» **WHAT TO DO**
Lay out every non-blank line of the listing below as a Markdown table with the columns "Row" and "Listing line". Number the rows in order.

» **THE DATA**
###

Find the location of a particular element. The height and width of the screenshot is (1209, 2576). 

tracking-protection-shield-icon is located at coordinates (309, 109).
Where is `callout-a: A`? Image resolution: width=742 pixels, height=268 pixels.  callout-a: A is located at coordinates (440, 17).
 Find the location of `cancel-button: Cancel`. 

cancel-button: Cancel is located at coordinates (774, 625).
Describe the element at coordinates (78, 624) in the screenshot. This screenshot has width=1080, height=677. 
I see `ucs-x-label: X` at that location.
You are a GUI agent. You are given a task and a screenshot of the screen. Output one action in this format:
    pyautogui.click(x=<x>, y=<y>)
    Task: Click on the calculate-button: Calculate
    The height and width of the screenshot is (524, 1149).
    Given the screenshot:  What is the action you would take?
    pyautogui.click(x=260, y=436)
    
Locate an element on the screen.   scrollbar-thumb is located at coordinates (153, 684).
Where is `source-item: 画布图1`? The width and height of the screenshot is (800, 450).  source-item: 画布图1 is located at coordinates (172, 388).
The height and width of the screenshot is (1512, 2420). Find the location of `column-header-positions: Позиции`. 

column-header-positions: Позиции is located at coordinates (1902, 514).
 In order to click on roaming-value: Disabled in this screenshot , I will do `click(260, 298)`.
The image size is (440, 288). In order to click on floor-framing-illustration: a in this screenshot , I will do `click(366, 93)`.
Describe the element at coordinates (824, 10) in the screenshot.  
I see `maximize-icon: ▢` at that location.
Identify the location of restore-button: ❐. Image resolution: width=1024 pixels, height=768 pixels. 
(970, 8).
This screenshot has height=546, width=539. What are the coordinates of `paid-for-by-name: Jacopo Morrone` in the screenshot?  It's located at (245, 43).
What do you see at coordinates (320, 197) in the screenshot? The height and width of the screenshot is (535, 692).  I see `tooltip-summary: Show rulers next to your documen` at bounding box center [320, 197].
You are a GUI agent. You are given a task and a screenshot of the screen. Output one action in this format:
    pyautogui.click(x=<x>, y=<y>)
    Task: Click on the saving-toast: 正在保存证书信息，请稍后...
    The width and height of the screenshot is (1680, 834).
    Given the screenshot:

###

» **SOLUTION TO THIS TASK**
| Row | Listing line |
|---|---|
| 1 | Find the location of a particular element. The height and width of the screenshot is (1209, 2576).  |
| 2 | tracking-protection-shield-icon is located at coordinates (309, 109). |
| 3 | Where is `callout-a: A`? Image resolution: width=742 pixels, height=268 pixels.  callout-a: A is located at coordinates (440, 17). |
| 4 |  Find the location of `cancel-button: Cancel`.  |
| 5 | cancel-button: Cancel is located at coordinates (774, 625). |
| 6 | Describe the element at coordinates (78, 624) in the screenshot. This screenshot has width=1080, height=677.  |
| 7 | I see `ucs-x-label: X` at that location. |
| 8 | You are a GUI agent. You are given a task and a screenshot of the screen. Output one action in this format: |
| 9 |     pyautogui.click(x=<x>, y=<y>) |
| 10 |     Task: Click on the calculate-button: Calculate |
| 11 |     The height and width of the screenshot is (524, 1149). |
| 12 |     Given the screenshot:  What is the action you would take? |
| 13 |     pyautogui.click(x=260, y=436) |
| 14 | Locate an element on the screen.   scrollbar-thumb is located at coordinates (153, 684). |
| 15 | Where is `source-item: 画布图1`? The width and height of the screenshot is (800, 450).  source-item: 画布图1 is located at coordinates (172, 388). |
| 16 | The height and width of the screenshot is (1512, 2420). Find the location of `column-header-positions: Позиции`.  |
| 17 | column-header-positions: Позиции is located at coordinates (1902, 514). |
| 18 |  In order to click on roaming-value: Disabled in this screenshot , I will do `click(260, 298)`. |
| 19 | The image size is (440, 288). In order to click on floor-framing-illustration: a in this screenshot , I will do `click(366, 93)`. |
| 20 | Describe the element at coordinates (824, 10) in the screenshot.   |
| 21 | I see `maximize-icon: ▢` at that location. |
| 22 | Identify the location of restore-button: ❐. Image resolution: width=1024 pixels, height=768 pixels.  |
| 23 | (970, 8). |
| 24 | This screenshot has height=546, width=539. What are the coordinates of `paid-for-by-name: Jacopo Morrone` in the screenshot?  It's located at (245, 43). |
| 25 | What do you see at coordinates (320, 197) in the screenshot? The height and width of the screenshot is (535, 692).  I see `tooltip-summary: Show rulers next to your documen` at bounding box center [320, 197]. |
| 26 | You are a GUI agent. You are given a task and a screenshot of the screen. Output one action in this format: |
| 27 |     pyautogui.click(x=<x>, y=<y>) |
| 28 |     Task: Click on the saving-toast: 正在保存证书信息，请稍后... |
| 29 |     The width and height of the screenshot is (1680, 834). |
| 30 |     Given the screenshot: |